GOAL OF THE EXERCISE ->
Copy every entry below word for word, omitting the pictures.

Dataset rows

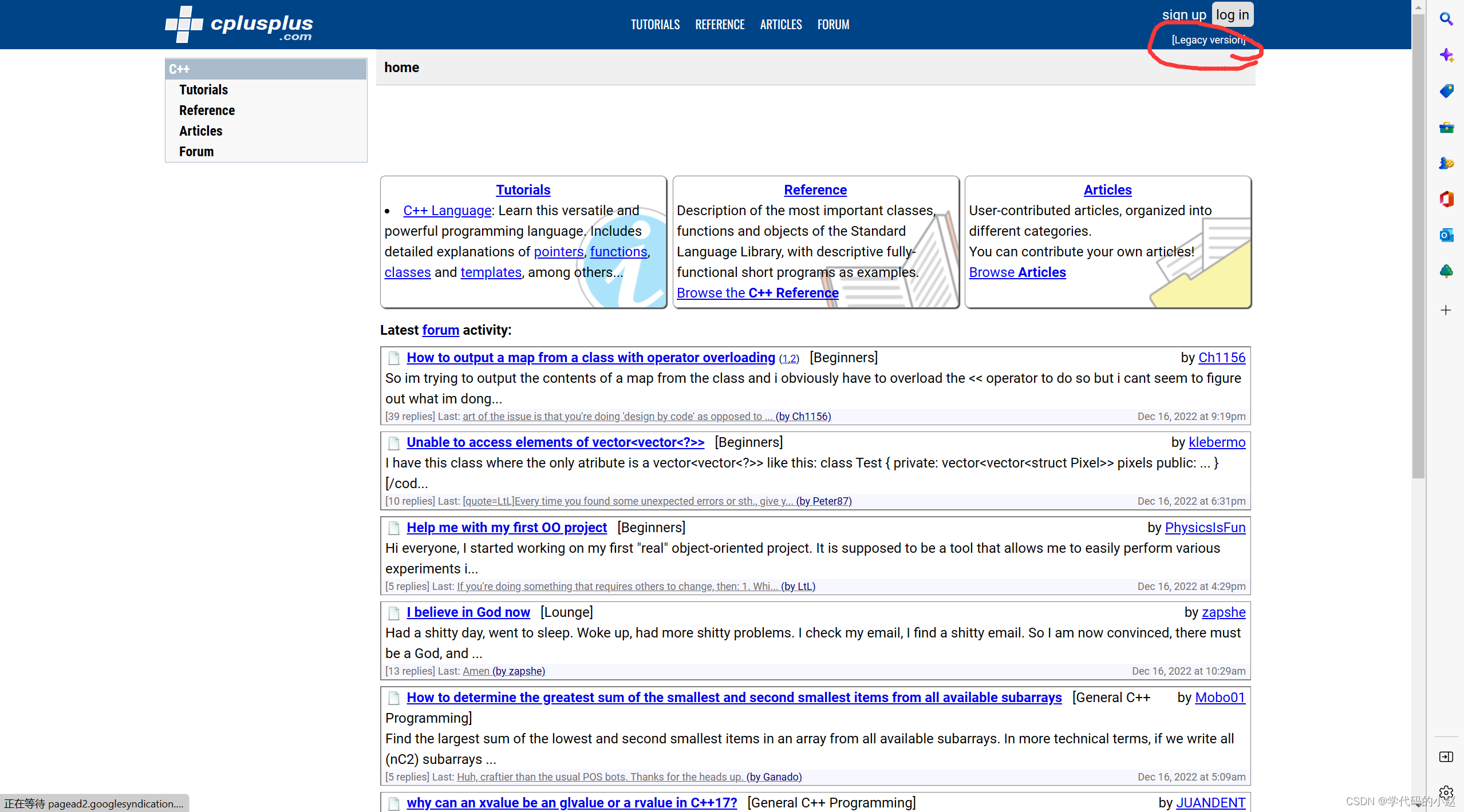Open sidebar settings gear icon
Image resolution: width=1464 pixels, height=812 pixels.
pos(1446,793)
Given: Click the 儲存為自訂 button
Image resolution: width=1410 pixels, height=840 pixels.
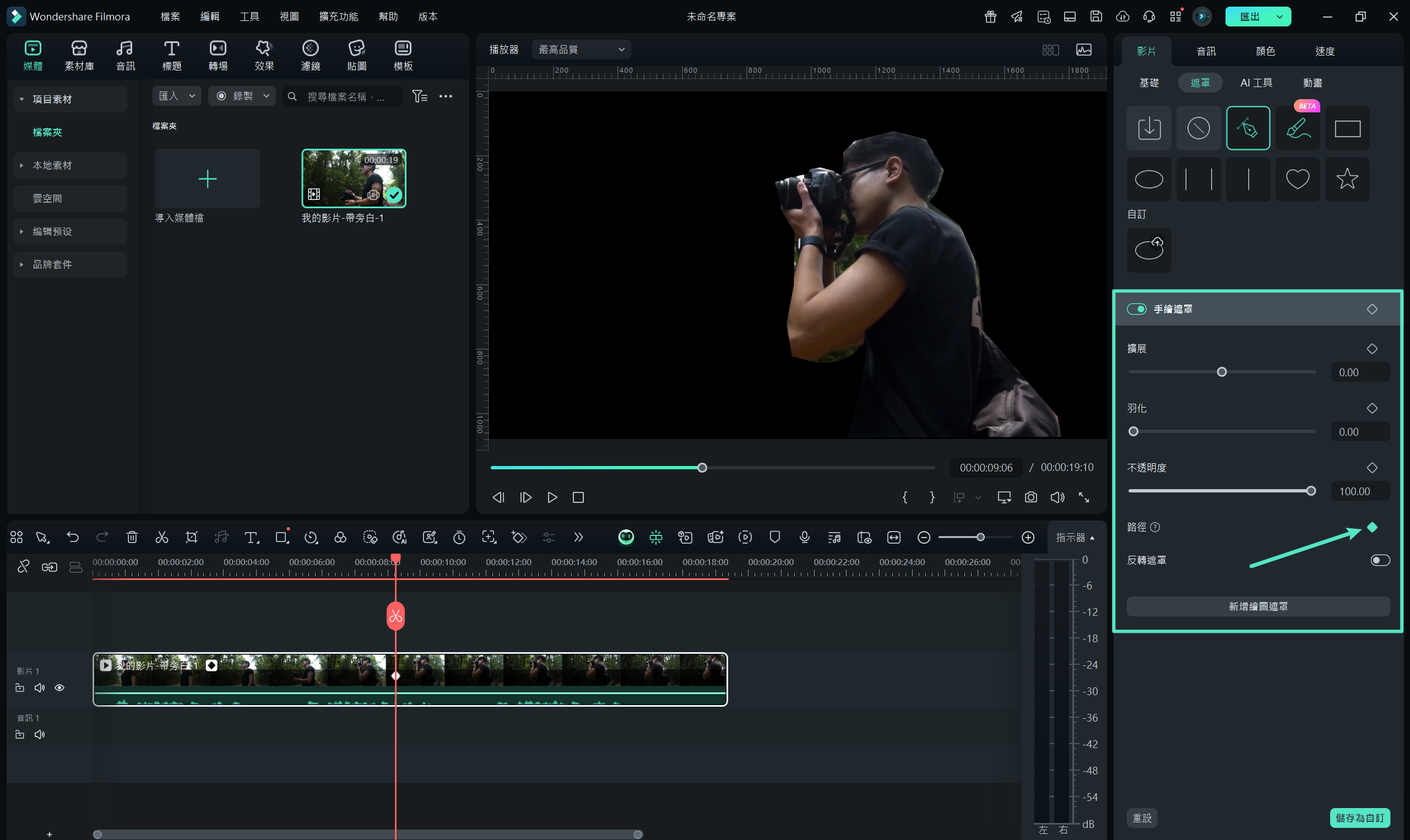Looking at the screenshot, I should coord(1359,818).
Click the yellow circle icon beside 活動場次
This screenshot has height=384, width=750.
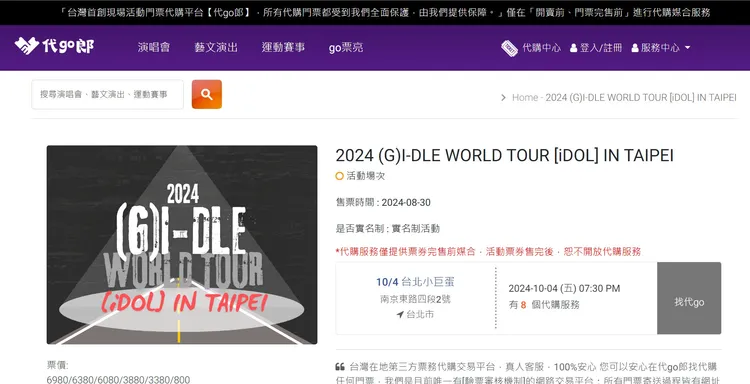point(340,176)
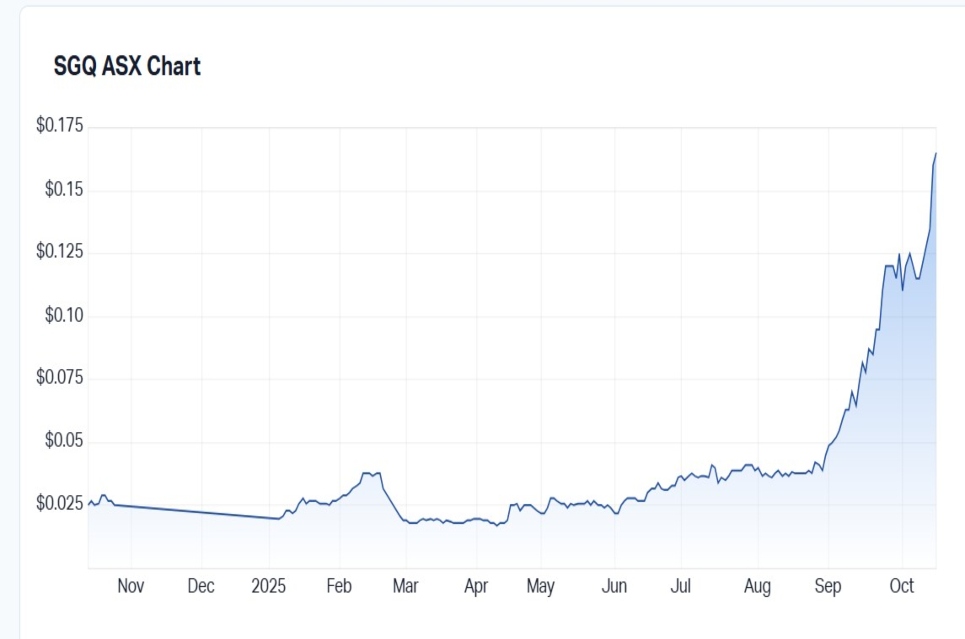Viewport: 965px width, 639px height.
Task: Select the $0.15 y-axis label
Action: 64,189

RESULT OF THIS EXERCISE ->
Open sidebar settings gear icon
Image resolution: width=1464 pixels, height=812 pixels.
pos(1446,793)
Given: Click the 儲存為自訂 button
Image resolution: width=1410 pixels, height=840 pixels.
Looking at the screenshot, I should coord(1359,818).
Click the yellow circle icon beside 活動場次
This screenshot has height=384, width=750.
point(340,176)
Viewport: 965px width, 639px height.
Task: Select the $0.15 y-axis label
Action: 64,189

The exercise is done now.